While the program endorses long-term contraception options because they’re most effective, they let patients know they can choose any birth control method that works for them. There has been some resistance around the promotion of long-acting contraceptives since they have been used in the past as a form of forced sterilization.
It’s clear that long-acting, reversible contraception is 99% effective and helps reduce unplanned pregnancies. I remain committed to ensuring Delaware continues to lead the way in making birth control more affordable and more accessible https://t.co/u0Dkqb2MK0
— Senator Tom Carper (@SenatorCarper) November 14, 2018
Upstream simply wants to let women know they have options to help themselves, and their children lead better lives. Mothers who have unplanned pregnancies tend to give birth when they’re younger, not finish their education, and earn less later in life. And unplanned pregnancies don’t only affect mothers; children whose births are unplanned are more likely to have health complications, be born into poverty, stop their education, and earn less.
The link between poverty and unplanned pregnancies has been made in countries around the world.

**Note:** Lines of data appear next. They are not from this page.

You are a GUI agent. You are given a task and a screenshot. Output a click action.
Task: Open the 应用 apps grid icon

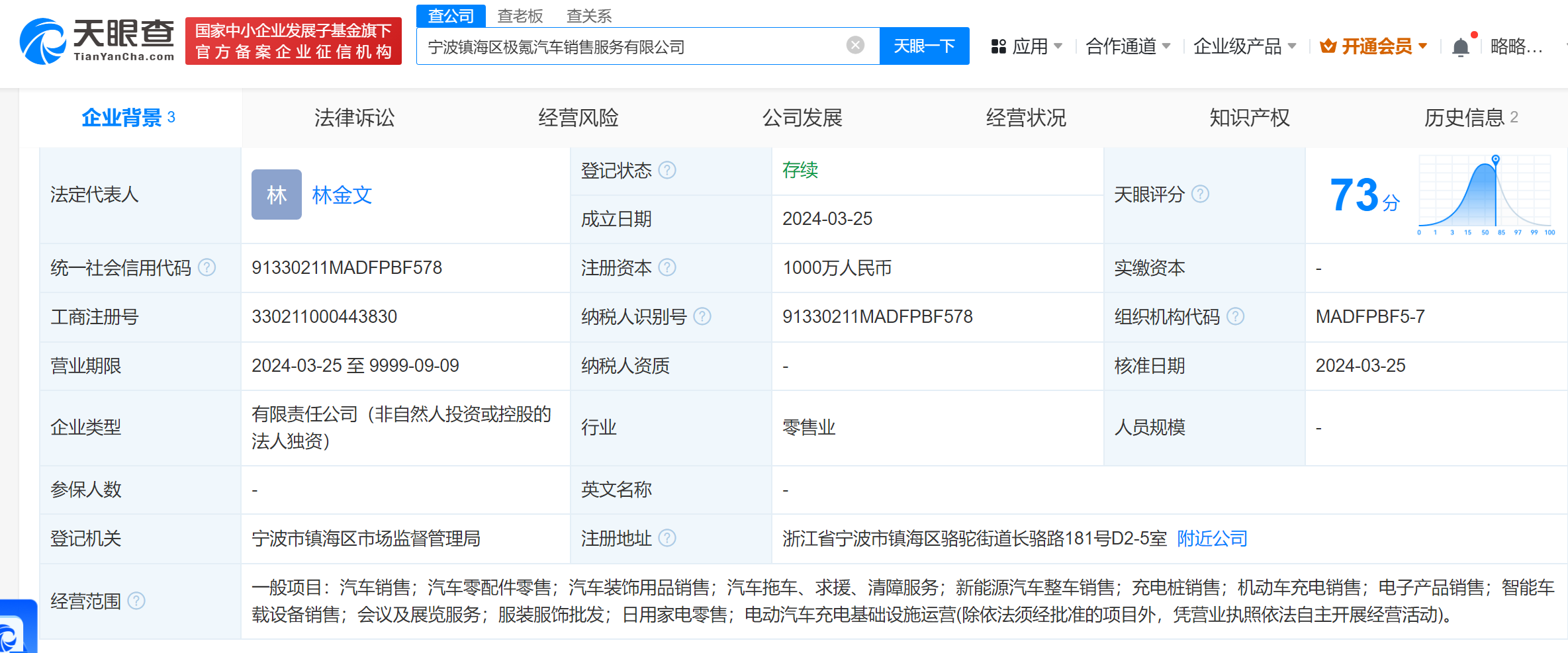click(x=999, y=46)
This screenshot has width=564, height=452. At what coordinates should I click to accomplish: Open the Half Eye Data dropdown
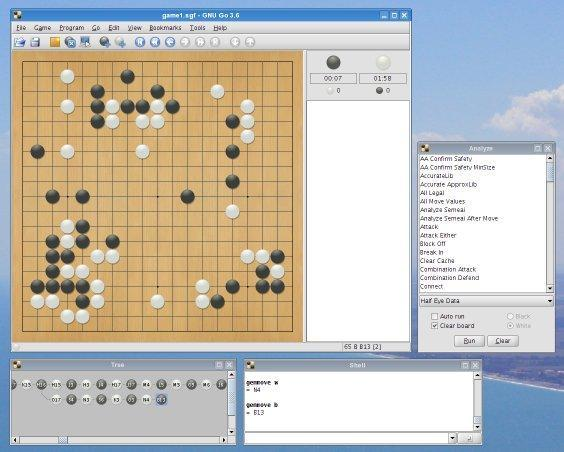(x=486, y=301)
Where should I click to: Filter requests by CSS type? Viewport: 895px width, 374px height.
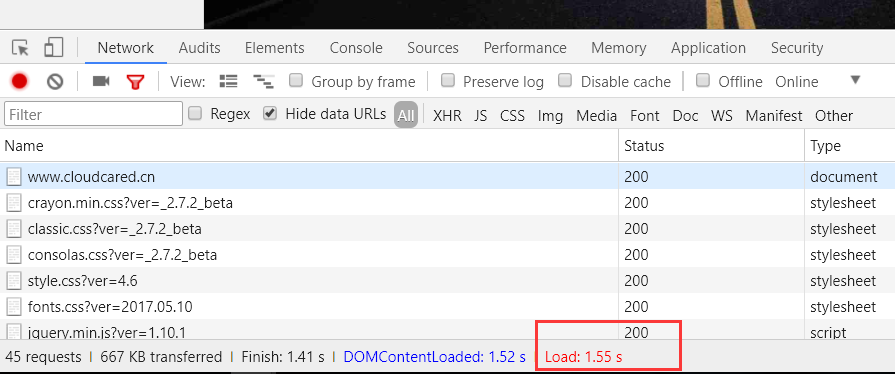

But Caitlin Myers, an economics professor at Middlebury College who teaches a course on unplanned parenthood in the US, argues the connection isn’t as direct.
“To what extent does unintended pregnancy cause bad outcomes versus bad outcomes causing unintended pregnancies? It’s a symptom of poverty, of inequality, of hopelessness about the future,” she told the New York Times.
While some people have opposed Delaware’s contraception push, Dr. Karyl Rattay, Delaware’s director of public health, said the program has been mostly well received.
Other states are now following Delaware’s lead. In 2018, Washington and Massachusetts announced they will work with Upstream to introduce similar initiatives.
“It’s very expensive and very hard to reduce poverty,” Isabel Sawhill, a senior fellow at the Brookings Institution told the New York Times.
“Reducing unplanned births is easy by comparison.”